- **TASK STATEMENT**: Nothing in the listing below should be skipped, so transcribe it all exactly.

- **RECORD SET**:
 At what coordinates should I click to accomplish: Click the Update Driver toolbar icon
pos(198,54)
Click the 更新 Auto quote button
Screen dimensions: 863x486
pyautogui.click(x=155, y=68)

- **FINISHED EXERCISE**:
 At what coordinates should I click to accomplish: Click the Update Driver toolbar icon
pos(198,54)
Click the 更新 Auto quote button
Screen dimensions: 863x486
pyautogui.click(x=155, y=68)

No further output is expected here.